Mais qu’est-ce donc que la féminité? Ne voulant pas faire attendre plus longtemps mes abonnés, j’ai décidé de vous offrir ma propre réponse. Une réponse qui va sûrement vous étonner. Pour moi, la féminité, celle qui est voulue par la nature et dont les femmes seules ont à la fois le droit et le privilège de vivre pleinement, confère à l’humanité son caractère humain. En effet, à la force brute propre à la masculinité de l’homme et qui est capable d’arracher une pierre d’une montagne, la féminité répond par la patience apte à polir ladite pierre afin d’en tirer une œuvre remarquable.

La féminité est plus que le complément à la masculinité. À vrai dire, elle est sa raison d’être. Il ne peut exister de masculinité sans que la féminité y soit déjà présente. Je dirais même que la féminité occupe le haut du podium dans la notion de la perfection.

Bon! Vous allez me demander ce qu’est la perfection.
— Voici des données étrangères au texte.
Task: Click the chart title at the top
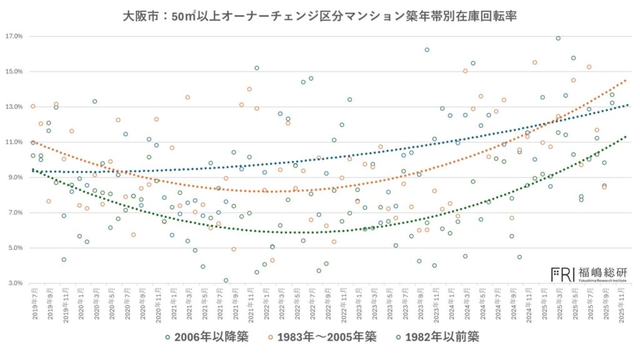pyautogui.click(x=319, y=14)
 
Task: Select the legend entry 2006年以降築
pyautogui.click(x=207, y=338)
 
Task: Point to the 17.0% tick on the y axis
pyautogui.click(x=14, y=36)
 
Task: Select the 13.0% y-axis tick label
pyautogui.click(x=14, y=107)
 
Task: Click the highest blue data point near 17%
pyautogui.click(x=558, y=38)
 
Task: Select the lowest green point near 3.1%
pyautogui.click(x=226, y=281)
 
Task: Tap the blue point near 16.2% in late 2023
pyautogui.click(x=427, y=50)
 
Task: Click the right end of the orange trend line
pyautogui.click(x=626, y=80)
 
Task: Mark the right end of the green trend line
pyautogui.click(x=626, y=136)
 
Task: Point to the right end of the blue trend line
pyautogui.click(x=626, y=105)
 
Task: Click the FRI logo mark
pyautogui.click(x=562, y=273)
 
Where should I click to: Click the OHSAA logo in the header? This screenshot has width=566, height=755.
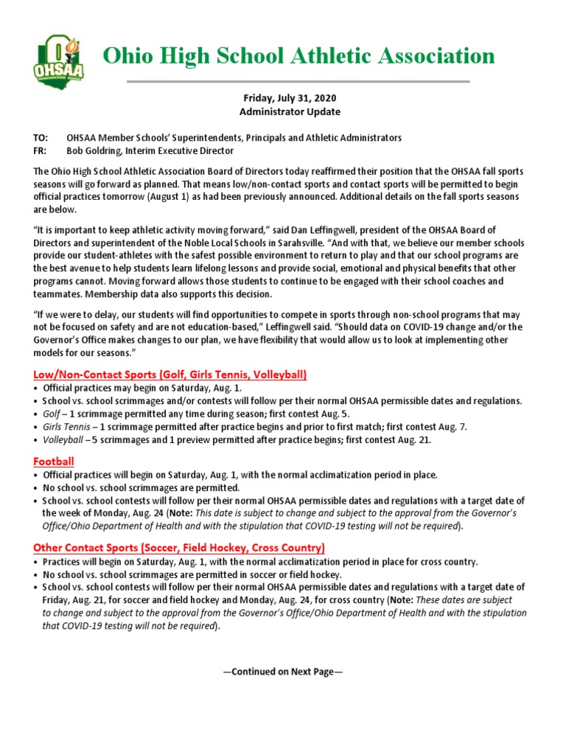[59, 59]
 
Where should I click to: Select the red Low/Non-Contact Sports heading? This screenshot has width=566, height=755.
[170, 375]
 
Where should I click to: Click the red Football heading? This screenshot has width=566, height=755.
[54, 462]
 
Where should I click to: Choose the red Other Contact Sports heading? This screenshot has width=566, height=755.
[178, 548]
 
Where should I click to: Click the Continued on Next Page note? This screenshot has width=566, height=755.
[282, 672]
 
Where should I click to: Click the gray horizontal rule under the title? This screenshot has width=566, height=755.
[298, 81]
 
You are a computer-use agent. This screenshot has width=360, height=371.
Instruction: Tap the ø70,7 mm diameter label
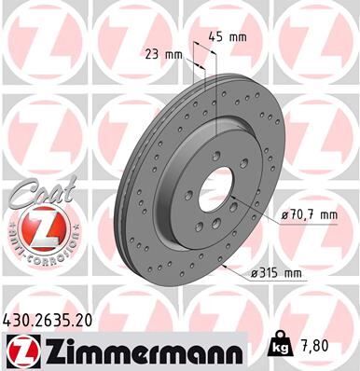coord(307,215)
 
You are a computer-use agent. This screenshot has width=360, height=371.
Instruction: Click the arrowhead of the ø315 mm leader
coord(226,261)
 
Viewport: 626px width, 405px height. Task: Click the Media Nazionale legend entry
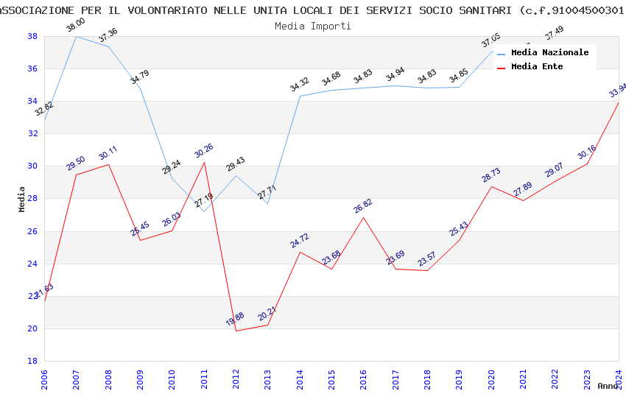coord(549,52)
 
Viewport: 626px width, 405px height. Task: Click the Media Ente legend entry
coord(537,66)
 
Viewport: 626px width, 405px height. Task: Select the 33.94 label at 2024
coord(617,91)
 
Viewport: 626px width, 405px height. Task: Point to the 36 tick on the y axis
coord(32,68)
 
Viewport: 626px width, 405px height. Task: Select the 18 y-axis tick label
coord(32,361)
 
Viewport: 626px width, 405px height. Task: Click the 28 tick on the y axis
coord(32,199)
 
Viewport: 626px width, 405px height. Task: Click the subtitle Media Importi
coord(312,26)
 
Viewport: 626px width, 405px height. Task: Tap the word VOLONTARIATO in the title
coord(166,10)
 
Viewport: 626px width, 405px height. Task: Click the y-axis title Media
coord(21,199)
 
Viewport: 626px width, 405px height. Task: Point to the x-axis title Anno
coord(608,386)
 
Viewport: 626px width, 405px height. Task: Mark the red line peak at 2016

Je vous réponds qu’il s’agit d’abord et avant des normes voulues par une société saine et de l’évolution de la nature qui a fait de la femme, en lien avec la féminité, et de l’homme, en lien avec la masculinité, ce qu’ils sont et surtout ce qu’ils ne sont pas. Qui sont-ils ? Des êtres dits évolués. Ce qu’ils ne sont pas? De simples primates.

Or, nous vivons dans une société que je qualifierais de gravement malade. Une maladie dont le virus du relativisme gangrène le long processus de l’évolution qui fait de l’être humain ce qu’il est, c’est-à-dire un être humain et non pas un être purement animal. Ici, renier la spécificité de la féminité relève d’un véritable sacrilège à l’égard de la femme. Celle qui s’est souvent battue contre vents et marées afin d’être reconnue l’égale de l’homme. Je dirais même qu’elle a été la pierre philosophale qui a transformé le fer, voire la réalité pure et dure, en or.

En résumé, je suis un passionné de la beauté, de la grâce, de la noblesse dont la féminité fait preuve. Je n’ose pas un seul instant imaginer ce que serait devenu le monde sans la présence de la féminité. Souvent, je me plais à me répéter que c’est la féminité qui a donné à l’humanité son âme. Ai-je raison? Ai-je tort? Je ne m’étendrai pas davantage sur ces points. Libre à vous d’être ou pas d’accord avec mon opinion.

Merci infiniment de votre attention.